— Start of Page text —
U.S. District Judge Ortrie Smith, proprietor of one electronic
courtroom, said he still is waiting for a tech-savvy lawyer to take
advantage of his slick videoconferencing system.
"If I have a frustration, it is a reluctance to embrace new
technology on behalf of the bar," Smith said recently. "A
live teleconference will save a party thousands of dollars in travel
costs for expert witnesses. Either they (lawyers) are unaware or
they're unwilling to use it."
To interest more lawyers in the new gizmos, the court clerk's
office recently published a brochure detailing the electronic upgrades
and inviting attorneys to come in for training.
The improvements include videoconferencing, improved audio-conferencing,
computer display inputs for lawyers at the counsel tables and big-screen
monitors for the jury. Even the Elmo document display system --
a standard in U.S. courtrooms since the O.J. Simpson trial -- has
been improved with touch-screen capability. That allows witnesses
and lawyers to highlight portions of documents or photographs.
In addition to Smith's courtroom, those of Bankruptcy Judge Frank
W. Koger and District Judge Fernando J. Gaitan also have the new
gadgets.
Geoffrey Green, the clerk's courtroom technology specialist, is
the keeper of this wizardry. He, too, is eager to see more lawyers
get up to speed.
"It's going to change the way we do things," Green said.
Green pointed to a recent bankruptcy hearing, where lawyers in
Delaware participated by videoconference, while parties elsewhere,
including Massachusetts, joined by audio.
And though videoconferencing still is not routine in Kansas City,
courthouses in outlying areas, such as Jefferson City, use it regularly.
Green also noted that more jails and prisons are being equipped
with such gear.
"It saves manpower and addresses concerns about security
and safety by having them appear this way," he said.
— End of Page text —
- _Task requirements_
1) In the article on courtroom technology, what is Geoffrey Green's job?
2) Reproduce the stretch of the listing from the line containing "Click the Presentation" through the line containing "click(x=207, y=121)", character for character.
— Start of Data provided —
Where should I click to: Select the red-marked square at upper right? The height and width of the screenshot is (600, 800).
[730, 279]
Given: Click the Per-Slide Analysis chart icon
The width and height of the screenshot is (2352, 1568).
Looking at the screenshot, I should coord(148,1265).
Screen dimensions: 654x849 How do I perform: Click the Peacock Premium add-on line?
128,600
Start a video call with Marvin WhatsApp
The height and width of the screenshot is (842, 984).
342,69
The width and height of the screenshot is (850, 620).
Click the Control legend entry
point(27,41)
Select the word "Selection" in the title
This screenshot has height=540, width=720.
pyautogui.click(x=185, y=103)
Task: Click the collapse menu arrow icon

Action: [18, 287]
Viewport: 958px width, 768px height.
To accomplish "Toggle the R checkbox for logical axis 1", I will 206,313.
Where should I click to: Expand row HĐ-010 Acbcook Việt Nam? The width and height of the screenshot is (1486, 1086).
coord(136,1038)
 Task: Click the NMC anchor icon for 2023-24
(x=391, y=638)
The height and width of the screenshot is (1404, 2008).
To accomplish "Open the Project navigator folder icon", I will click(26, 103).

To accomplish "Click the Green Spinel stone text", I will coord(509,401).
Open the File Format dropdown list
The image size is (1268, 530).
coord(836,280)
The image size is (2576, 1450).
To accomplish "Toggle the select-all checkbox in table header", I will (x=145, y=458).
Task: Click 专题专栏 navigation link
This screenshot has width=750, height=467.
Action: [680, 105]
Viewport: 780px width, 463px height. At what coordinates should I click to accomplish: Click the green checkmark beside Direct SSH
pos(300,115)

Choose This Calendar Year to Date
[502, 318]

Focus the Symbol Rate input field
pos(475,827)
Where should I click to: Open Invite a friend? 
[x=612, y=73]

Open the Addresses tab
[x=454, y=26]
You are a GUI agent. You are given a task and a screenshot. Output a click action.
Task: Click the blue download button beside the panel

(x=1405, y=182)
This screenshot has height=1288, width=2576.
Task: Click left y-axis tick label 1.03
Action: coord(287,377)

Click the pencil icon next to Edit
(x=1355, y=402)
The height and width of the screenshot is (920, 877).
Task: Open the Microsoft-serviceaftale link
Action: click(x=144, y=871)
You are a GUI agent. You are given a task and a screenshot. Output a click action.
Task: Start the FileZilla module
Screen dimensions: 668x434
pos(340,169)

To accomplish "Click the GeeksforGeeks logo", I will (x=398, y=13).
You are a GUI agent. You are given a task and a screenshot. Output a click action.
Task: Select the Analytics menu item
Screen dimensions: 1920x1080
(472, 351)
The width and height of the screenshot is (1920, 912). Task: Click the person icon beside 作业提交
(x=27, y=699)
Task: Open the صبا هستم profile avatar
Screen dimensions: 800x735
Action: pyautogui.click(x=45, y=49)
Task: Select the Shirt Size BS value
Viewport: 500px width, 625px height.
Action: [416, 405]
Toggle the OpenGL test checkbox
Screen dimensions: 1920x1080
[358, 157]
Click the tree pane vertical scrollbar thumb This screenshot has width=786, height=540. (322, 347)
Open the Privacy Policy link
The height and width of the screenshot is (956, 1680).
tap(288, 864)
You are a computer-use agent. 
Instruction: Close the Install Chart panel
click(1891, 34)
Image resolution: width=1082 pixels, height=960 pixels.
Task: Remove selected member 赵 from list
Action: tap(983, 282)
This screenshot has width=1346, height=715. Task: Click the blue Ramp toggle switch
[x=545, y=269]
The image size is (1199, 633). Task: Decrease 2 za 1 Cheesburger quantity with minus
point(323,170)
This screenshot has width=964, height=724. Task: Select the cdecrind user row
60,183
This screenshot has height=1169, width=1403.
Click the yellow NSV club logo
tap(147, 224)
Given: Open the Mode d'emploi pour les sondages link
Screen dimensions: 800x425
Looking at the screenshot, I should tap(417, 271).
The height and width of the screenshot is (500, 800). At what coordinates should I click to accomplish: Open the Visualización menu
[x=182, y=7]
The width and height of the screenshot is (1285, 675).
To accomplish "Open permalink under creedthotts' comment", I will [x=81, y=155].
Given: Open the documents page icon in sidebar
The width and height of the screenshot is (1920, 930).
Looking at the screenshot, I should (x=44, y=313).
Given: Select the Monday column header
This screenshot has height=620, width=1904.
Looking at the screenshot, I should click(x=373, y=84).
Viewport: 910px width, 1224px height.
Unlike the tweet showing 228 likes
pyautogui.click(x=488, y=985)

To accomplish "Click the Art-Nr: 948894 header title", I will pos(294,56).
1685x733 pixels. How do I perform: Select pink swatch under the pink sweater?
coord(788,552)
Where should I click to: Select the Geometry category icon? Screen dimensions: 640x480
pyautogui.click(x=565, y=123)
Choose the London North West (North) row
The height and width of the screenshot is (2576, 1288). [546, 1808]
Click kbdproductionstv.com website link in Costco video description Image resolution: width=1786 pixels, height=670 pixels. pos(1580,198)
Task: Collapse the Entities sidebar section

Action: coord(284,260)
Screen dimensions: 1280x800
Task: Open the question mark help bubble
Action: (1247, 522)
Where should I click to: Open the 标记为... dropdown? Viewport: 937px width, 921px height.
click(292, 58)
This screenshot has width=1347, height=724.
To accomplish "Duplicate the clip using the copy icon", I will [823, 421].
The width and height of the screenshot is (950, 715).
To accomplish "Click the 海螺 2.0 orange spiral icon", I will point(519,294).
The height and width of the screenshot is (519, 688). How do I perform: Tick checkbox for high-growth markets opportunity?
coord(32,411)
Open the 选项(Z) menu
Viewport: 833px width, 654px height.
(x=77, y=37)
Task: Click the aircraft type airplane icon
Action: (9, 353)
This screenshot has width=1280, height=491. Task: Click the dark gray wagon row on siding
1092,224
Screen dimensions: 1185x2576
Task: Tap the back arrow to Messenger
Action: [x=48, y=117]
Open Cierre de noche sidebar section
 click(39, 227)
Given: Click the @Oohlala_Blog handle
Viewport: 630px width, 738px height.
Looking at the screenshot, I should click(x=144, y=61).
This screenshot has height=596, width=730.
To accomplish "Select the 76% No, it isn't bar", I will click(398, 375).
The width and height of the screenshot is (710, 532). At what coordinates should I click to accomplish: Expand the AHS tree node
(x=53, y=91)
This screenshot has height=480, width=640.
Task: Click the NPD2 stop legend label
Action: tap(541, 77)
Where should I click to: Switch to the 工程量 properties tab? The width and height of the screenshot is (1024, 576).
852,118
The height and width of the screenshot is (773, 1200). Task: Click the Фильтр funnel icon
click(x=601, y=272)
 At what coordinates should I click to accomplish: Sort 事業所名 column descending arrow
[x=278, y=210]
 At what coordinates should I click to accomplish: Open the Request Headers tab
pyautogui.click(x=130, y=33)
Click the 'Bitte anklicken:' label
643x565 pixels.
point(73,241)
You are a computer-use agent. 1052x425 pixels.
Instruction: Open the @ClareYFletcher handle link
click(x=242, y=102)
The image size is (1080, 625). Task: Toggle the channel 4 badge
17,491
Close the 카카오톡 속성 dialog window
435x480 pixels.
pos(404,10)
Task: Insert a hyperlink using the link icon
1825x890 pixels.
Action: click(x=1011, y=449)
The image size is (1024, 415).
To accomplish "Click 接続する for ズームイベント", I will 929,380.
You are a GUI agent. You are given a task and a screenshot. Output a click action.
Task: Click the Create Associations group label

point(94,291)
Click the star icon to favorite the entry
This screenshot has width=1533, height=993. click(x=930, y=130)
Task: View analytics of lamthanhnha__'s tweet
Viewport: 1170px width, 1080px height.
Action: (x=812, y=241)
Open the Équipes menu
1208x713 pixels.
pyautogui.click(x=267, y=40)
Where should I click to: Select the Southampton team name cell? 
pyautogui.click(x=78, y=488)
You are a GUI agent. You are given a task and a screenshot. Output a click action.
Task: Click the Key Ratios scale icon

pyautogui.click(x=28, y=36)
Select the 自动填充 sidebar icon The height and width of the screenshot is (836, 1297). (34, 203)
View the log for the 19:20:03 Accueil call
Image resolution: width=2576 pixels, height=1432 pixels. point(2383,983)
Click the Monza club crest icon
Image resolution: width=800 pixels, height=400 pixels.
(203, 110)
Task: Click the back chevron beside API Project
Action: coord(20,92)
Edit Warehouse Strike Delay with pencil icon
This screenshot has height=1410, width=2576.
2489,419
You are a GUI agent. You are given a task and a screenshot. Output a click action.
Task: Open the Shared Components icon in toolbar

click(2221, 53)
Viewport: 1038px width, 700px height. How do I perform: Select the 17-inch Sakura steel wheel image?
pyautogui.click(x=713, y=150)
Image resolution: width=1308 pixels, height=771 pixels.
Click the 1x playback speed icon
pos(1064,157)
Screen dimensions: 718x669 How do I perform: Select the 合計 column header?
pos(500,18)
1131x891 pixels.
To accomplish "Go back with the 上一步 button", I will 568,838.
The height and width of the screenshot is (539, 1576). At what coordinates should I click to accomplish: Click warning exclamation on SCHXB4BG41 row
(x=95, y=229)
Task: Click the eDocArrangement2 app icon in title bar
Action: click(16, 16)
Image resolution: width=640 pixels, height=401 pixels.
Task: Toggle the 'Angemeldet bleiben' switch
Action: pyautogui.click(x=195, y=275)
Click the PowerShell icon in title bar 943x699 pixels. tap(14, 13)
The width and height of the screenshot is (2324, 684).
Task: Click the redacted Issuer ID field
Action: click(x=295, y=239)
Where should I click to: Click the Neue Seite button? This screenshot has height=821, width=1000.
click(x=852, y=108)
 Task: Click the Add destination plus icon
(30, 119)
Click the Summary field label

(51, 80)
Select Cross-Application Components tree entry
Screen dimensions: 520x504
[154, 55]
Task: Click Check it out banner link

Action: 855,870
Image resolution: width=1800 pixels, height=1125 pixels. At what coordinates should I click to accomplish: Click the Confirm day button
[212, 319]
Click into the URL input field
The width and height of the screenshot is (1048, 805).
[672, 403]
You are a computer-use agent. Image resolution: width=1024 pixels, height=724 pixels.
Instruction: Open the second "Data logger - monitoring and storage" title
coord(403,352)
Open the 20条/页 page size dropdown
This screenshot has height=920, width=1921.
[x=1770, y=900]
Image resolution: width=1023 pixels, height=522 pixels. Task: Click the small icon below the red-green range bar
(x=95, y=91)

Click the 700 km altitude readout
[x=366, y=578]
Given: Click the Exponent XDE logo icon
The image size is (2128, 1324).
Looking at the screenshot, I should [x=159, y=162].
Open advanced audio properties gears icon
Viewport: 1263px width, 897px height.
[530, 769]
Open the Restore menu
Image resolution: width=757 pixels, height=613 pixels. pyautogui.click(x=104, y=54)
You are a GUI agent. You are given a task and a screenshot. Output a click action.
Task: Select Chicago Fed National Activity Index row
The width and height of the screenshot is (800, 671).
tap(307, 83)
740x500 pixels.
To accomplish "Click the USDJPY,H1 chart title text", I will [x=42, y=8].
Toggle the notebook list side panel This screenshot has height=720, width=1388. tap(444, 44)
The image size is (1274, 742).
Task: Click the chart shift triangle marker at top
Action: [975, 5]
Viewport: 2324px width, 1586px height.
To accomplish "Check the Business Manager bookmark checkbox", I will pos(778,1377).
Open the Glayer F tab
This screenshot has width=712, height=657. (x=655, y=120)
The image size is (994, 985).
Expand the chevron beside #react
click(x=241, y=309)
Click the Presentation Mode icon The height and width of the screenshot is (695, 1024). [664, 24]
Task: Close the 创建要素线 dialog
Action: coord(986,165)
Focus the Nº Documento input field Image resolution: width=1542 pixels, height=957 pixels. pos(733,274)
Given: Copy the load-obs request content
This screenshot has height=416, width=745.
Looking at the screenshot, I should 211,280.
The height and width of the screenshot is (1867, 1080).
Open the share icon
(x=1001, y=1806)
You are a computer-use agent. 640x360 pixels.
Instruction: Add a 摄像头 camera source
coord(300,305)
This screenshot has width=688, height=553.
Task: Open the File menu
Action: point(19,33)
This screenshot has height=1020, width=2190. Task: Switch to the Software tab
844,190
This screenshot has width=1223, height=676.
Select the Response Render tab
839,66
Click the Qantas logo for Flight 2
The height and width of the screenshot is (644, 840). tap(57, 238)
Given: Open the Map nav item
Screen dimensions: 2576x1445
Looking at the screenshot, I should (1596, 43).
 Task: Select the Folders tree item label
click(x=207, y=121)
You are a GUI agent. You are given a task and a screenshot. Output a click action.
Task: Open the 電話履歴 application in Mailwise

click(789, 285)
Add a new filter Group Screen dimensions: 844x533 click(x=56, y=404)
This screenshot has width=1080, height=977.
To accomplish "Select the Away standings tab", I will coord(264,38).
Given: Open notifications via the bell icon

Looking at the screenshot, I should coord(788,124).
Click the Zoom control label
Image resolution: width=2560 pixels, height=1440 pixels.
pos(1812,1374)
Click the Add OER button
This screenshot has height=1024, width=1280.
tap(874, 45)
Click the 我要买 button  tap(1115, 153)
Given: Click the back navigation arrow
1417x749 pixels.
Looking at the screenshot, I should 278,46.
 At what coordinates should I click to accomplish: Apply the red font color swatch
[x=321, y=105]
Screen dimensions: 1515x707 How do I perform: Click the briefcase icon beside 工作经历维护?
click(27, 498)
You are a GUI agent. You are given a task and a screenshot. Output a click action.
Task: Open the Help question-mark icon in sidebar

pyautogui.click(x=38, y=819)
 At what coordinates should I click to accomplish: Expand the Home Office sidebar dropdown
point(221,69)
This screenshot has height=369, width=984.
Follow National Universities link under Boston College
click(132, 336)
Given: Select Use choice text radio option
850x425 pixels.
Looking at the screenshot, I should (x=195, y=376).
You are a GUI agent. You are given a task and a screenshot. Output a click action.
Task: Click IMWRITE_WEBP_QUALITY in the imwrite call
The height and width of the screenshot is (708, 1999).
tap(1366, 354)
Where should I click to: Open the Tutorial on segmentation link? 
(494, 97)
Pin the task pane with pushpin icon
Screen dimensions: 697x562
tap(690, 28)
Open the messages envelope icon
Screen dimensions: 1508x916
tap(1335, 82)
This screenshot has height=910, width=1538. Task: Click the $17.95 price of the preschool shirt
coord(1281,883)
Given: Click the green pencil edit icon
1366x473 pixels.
— End of Data provided —
- _The solutions_
1) He is the clerk's courtroom technology specialist.

2)
Click the Presentation Mode icon The height and width of the screenshot is (695, 1024). [664, 24]
Task: Close the 创建要素线 dialog
Action: coord(986,165)
Focus the Nº Documento input field Image resolution: width=1542 pixels, height=957 pixels. pos(733,274)
Given: Copy the load-obs request content
This screenshot has height=416, width=745.
Looking at the screenshot, I should 211,280.
The height and width of the screenshot is (1867, 1080).
Open the share icon
(x=1001, y=1806)
You are a computer-use agent. 640x360 pixels.
Instruction: Add a 摄像头 camera source
coord(300,305)
This screenshot has width=688, height=553.
Task: Open the File menu
Action: point(19,33)
This screenshot has height=1020, width=2190. Task: Switch to the Software tab
844,190
This screenshot has width=1223, height=676.
Select the Response Render tab
839,66
Click the Qantas logo for Flight 2
The height and width of the screenshot is (644, 840). tap(57, 238)
Given: Open the Map nav item
Screen dimensions: 2576x1445
Looking at the screenshot, I should (1596, 43).
 Task: Select the Folders tree item label
click(x=207, y=121)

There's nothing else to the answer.